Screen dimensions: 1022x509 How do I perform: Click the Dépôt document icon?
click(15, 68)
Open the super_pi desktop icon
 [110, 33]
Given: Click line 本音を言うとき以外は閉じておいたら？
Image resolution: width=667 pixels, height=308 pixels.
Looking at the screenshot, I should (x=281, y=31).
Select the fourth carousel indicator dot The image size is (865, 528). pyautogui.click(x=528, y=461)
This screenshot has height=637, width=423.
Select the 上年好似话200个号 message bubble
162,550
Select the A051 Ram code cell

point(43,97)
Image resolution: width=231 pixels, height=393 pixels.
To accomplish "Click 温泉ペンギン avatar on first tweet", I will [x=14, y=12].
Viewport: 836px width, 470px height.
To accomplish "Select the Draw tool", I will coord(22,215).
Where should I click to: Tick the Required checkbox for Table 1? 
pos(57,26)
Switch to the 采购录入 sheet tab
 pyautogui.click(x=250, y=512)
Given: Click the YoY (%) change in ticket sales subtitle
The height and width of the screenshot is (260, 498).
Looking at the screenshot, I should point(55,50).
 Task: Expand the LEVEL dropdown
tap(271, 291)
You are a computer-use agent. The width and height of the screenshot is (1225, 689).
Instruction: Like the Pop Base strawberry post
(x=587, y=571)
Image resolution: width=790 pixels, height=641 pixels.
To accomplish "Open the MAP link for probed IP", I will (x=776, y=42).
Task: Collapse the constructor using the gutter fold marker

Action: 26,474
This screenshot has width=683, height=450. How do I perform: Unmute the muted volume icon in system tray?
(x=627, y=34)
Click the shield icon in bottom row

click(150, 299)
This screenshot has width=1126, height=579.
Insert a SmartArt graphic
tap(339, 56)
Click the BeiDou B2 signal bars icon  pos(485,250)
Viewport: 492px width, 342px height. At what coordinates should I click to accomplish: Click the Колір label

◇ ◇ ◇ ◇

Problem to solve:
Copy every one of the lines above word for word, without any changes.

Exercise answer:
Screen dimensions: 1022x509 How do I perform: Click the Dépôt document icon?
click(15, 68)
Open the super_pi desktop icon
 [110, 33]
Given: Click line 本音を言うとき以外は閉じておいたら？
Image resolution: width=667 pixels, height=308 pixels.
Looking at the screenshot, I should (x=281, y=31).
Select the fourth carousel indicator dot The image size is (865, 528). pyautogui.click(x=528, y=461)
This screenshot has height=637, width=423.
Select the 上年好似话200个号 message bubble
162,550
Select the A051 Ram code cell

point(43,97)
Image resolution: width=231 pixels, height=393 pixels.
To accomplish "Click 温泉ペンギン avatar on first tweet", I will [x=14, y=12].
Viewport: 836px width, 470px height.
To accomplish "Select the Draw tool", I will coord(22,215).
Where should I click to: Tick the Required checkbox for Table 1? 
pos(57,26)
Switch to the 采购录入 sheet tab
 pyautogui.click(x=250, y=512)
Given: Click the YoY (%) change in ticket sales subtitle
The height and width of the screenshot is (260, 498).
Looking at the screenshot, I should point(55,50).
 Task: Expand the LEVEL dropdown
tap(271, 291)
You are a computer-use agent. The width and height of the screenshot is (1225, 689).
Instruction: Like the Pop Base strawberry post
(x=587, y=571)
Image resolution: width=790 pixels, height=641 pixels.
To accomplish "Open the MAP link for probed IP", I will (x=776, y=42).
Task: Collapse the constructor using the gutter fold marker

Action: 26,474
This screenshot has width=683, height=450. How do I perform: Unmute the muted volume icon in system tray?
(x=627, y=34)
Click the shield icon in bottom row

click(150, 299)
This screenshot has width=1126, height=579.
Insert a SmartArt graphic
tap(339, 56)
Click the BeiDou B2 signal bars icon  pos(485,250)
Viewport: 492px width, 342px height. At what coordinates should I click to accomplish: Click the Колір label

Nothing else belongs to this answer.